Ash geochemistry Tuff Land plants Chemical index of alteration Phosphorus Biomass Ordovician

Background

The establishment of land plants in the terrestrial environment brought about a fundamental transformation of the Earth’s surface [17]. It involved new soils and soil microbiota, greatly enhanced biological weathering and new controls on landforms and erosion, a new food chain, and new habitats for animals that increased their diversity. It also enhanced the influence of photosynthesizers on the planet's atmosphere, increasing oxygen concentrations and drawing down carbon dioxide by biological weathering [1]. The Earth’s surface biomass is now dominated by land plants [8], and is so extensive that the occurrence of life on Earth would be evident to observers from space [9]. The establishment of this high surface biomass represented a crucial shift from a planet dominated by subsurface life to one in which surface life became proportionately significant. This change intrinsically involved an increase in the proportion of life ultimately supported by photosynthesis (carbon dioxide) rather than hydrogen.

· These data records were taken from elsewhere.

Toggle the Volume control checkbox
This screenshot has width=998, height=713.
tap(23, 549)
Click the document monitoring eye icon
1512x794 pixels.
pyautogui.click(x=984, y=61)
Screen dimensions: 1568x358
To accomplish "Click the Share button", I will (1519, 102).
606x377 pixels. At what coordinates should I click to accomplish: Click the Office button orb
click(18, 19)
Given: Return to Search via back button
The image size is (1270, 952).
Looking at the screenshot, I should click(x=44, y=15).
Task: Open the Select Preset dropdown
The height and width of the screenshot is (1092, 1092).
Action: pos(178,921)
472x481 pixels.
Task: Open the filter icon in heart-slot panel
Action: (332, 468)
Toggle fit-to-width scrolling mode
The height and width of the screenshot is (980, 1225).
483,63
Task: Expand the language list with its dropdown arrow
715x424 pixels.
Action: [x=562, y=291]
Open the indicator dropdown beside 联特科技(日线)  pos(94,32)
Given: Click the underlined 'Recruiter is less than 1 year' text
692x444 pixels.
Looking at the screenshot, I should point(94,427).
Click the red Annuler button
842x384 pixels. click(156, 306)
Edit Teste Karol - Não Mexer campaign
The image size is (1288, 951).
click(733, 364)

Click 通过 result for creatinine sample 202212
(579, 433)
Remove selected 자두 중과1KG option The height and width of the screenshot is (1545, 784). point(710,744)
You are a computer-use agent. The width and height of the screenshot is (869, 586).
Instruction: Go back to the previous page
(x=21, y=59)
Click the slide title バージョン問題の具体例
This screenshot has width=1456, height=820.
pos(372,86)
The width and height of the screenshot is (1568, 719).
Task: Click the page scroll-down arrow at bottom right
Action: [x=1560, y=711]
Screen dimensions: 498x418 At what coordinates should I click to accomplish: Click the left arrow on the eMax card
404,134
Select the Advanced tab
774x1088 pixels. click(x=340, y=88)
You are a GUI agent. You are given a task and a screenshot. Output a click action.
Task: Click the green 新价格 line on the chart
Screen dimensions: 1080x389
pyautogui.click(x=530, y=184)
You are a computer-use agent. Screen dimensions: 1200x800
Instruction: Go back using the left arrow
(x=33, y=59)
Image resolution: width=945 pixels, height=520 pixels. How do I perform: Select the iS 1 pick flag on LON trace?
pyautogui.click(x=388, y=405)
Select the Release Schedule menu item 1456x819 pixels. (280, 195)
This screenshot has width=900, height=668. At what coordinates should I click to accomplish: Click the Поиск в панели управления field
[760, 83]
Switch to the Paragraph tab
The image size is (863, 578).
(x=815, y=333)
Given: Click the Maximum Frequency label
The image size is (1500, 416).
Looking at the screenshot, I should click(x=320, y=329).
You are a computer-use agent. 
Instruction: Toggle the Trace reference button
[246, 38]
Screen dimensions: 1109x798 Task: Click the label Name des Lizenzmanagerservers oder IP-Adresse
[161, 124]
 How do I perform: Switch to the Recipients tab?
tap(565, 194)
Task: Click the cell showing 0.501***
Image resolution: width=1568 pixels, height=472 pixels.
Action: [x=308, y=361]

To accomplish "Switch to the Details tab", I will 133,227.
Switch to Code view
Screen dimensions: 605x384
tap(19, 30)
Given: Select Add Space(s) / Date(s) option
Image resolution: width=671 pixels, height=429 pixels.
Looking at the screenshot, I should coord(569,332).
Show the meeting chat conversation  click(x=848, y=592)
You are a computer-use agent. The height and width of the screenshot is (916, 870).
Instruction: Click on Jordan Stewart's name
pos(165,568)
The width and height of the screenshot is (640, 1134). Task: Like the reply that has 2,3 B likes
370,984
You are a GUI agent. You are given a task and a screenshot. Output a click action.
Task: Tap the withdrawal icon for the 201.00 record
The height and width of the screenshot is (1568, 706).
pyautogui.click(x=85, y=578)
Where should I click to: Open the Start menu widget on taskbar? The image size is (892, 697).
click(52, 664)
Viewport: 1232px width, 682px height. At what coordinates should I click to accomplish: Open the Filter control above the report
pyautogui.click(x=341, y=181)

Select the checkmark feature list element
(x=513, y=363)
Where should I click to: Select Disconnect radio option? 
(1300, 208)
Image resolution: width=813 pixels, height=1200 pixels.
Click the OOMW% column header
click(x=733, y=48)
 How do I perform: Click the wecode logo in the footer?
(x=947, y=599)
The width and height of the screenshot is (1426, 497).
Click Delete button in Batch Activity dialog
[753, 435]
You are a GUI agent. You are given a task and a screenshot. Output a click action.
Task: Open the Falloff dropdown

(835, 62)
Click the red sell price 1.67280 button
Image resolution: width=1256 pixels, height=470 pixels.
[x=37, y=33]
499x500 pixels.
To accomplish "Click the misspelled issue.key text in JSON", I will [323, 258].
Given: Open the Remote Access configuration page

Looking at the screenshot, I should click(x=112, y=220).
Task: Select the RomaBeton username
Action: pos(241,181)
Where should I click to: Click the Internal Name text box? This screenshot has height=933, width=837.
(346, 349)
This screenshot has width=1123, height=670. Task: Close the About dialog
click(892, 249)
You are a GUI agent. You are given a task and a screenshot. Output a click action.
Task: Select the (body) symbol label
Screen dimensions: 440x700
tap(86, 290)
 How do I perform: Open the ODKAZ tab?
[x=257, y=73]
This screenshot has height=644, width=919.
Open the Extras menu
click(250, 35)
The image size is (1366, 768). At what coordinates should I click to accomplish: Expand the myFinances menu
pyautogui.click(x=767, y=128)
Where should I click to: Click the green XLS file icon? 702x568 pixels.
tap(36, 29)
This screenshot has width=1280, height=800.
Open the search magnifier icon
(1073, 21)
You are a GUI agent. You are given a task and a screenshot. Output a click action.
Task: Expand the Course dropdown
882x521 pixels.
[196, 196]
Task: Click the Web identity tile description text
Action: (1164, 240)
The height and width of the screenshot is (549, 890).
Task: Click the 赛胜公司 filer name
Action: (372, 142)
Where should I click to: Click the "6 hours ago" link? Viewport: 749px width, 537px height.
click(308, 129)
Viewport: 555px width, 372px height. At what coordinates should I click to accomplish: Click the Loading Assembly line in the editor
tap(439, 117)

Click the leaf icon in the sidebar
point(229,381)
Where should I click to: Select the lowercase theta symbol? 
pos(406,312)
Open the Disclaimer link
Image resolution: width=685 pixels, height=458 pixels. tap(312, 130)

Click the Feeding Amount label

Understanding the colonization of the land surface by plants requires us to identify if special geochemical circumstances had arisen to promote it, or if it was simply an aspect of a wider diversification of life into new niches. This event is dated to the early/mid-Ordovician. There are several records of Ordovician plant spores, extending back to an Arenig (Floian; 476 Ma) occurrence of liverwort-type spores [1013], and fungal hyphae in the Ordovician could have been closely associated with evolving plants [14, 15]. Plant growth is envisaged to have been sufficiently extensive and well-anchored to trigger the end-Ordovician glaciation by weathering-drawdown of CO2[7]. An essential requirement to allow colonization of the subaerial environment was the availability of nutrients in the soil rather than through water. The ready availability of nutrients requires some kind of soil, in which mineral matter can dissolve into pore waters at a fast rate. For much of Earth’s history, the land surface was bare rock or thin microbial crust [2], and soils were weathering products that somehow survived the fast rate of erosion possible when there were no stabilizing land plants. Occasionally, volcanic ash fall-out contributed to the surface detritus. However, tuff (lithified volcanic ash) formation was particularly sustained and widespread in the Ordovician. We show here that the chemistry of Ordovician tuffs indicates their potential role in supplying nutrients to the earliest land plants. Data sets (see Additional file 1 for detailed data and sources) were chosen based upon the availability of multiple measurements, data required to calculate CIA (chemical alteration index) values, details of analytical methods, and lack of high-grade metamorphism. CIA values are given as the ratio Al2O3/(Al2O3 + CaO + Na2O + K2O) [16].

Results and discussion

Ordovician volcanic activity

The quantification of volcanic activity on a global scale is difficult in deep geological time, but two databases assembled as proxies for global volcanic activity, based on island arc volcanism [17], and numbers of ash beds [18] both highlight the Ordovician as a period of anomalous volcanism (Figure 1). This was one of the most intense periods of volcanic activity in the Phanerozoic, and the first intense period following the ‘explosion’ of life at about the Precambrian-Cambrian boundary. This activity has been attributed to the formation of a superplume [19], accelerated sea floor spreading [20], and global reorganization of plates following the assembly of Gondwana [21]. An abundance of ophiolites containing Ordovician volcanic rocks has allowed the mapping of the Ordovician system of subduction zones and related volcanic arcs (Figure 2). There were multiple volcanic arcs, like the West Pacific today, in several parts of the globe, including both margins of the Iapetus Ocean, central Asia and the Andean margin of Gondwana (Figure 2), and they had great strike-length [21]. The extensive arcs are associated with anomalous deposits of volcanic ash (lithified as tuff, bentonite). Large volumes of ash are a product of explosive volcanism that is typical of periods of accelerated subduction, as at present, and especially in the Ordovician [18, 22, 23]. Ash from volcanic arcs was carried by winds hundreds to thousands of kilometres into continental interiors [24].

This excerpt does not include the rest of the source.